### Assignment
Track down each line below containing the string "This" and copy it.

### Provided data
——————————
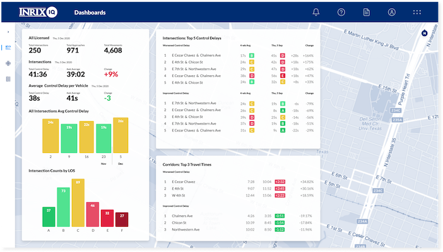Image resolution: width=443 pixels, height=252 pixels.
Task: Open the first worsened E Cezar Chavez & Chalmers Ave row
Action: point(238,56)
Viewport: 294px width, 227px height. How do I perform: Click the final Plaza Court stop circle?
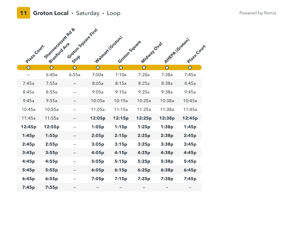coord(190,67)
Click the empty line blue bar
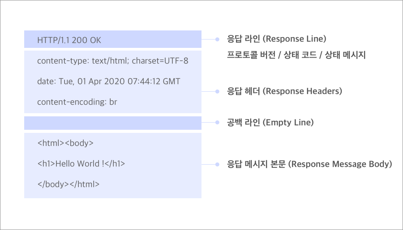403x230 pixels. click(113, 123)
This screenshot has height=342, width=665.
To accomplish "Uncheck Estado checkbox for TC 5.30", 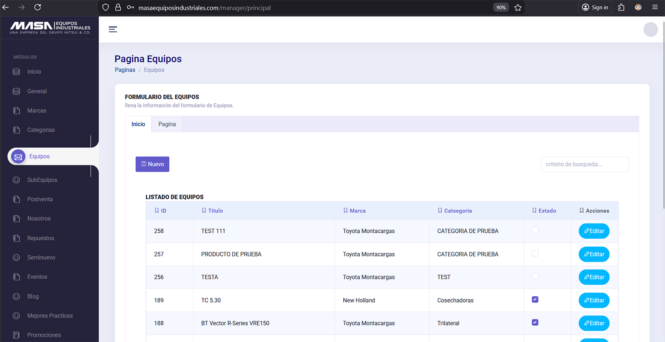I will pyautogui.click(x=535, y=300).
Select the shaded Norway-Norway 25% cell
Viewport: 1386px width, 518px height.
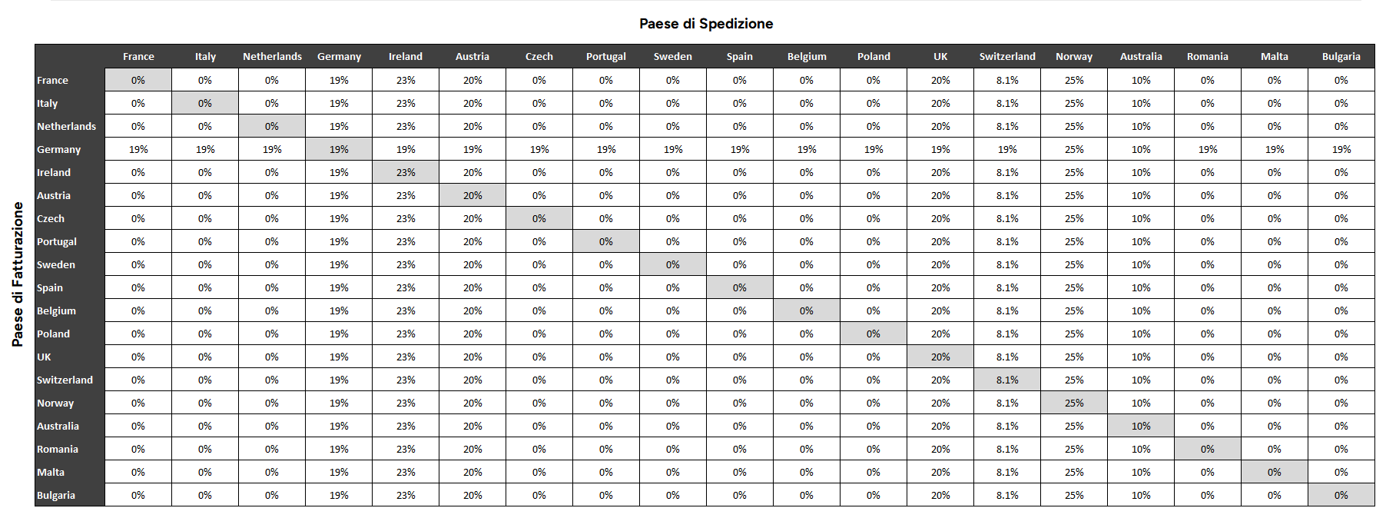[1074, 403]

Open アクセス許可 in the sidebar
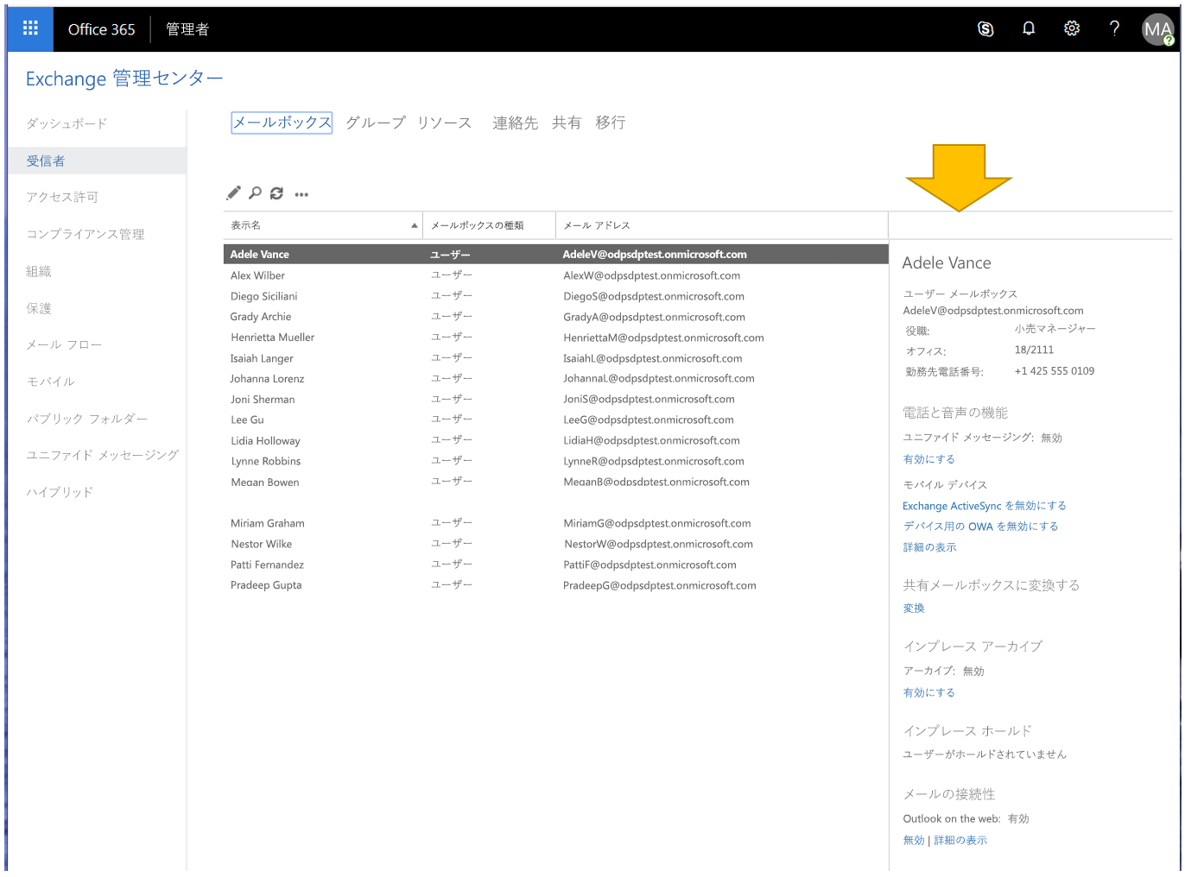[62, 198]
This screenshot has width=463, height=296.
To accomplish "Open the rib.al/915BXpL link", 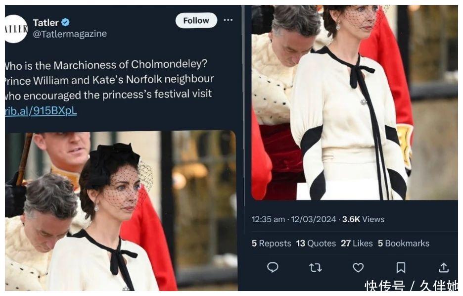I will pyautogui.click(x=41, y=111).
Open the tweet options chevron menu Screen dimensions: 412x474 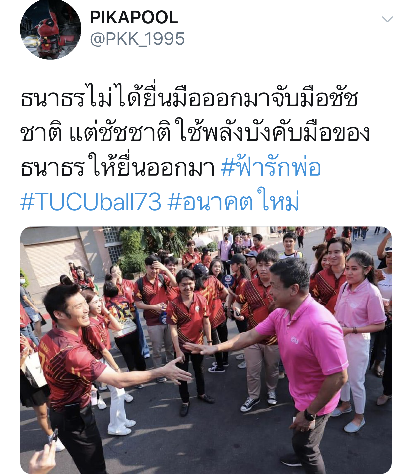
——————————
### The completed task
This screenshot has height=342, width=665.
This screenshot has width=463, height=296.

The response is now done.